== Exercise directions ==
Your output must match the records exactly, line for line.

== Material provided ==
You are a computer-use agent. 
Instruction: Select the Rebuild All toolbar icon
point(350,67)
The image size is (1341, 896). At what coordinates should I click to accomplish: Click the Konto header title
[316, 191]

== Output of the exercise ==
You are a computer-use agent. 
Instruction: Select the Rebuild All toolbar icon
point(350,67)
The image size is (1341, 896). At what coordinates should I click to accomplish: Click the Konto header title
[316, 191]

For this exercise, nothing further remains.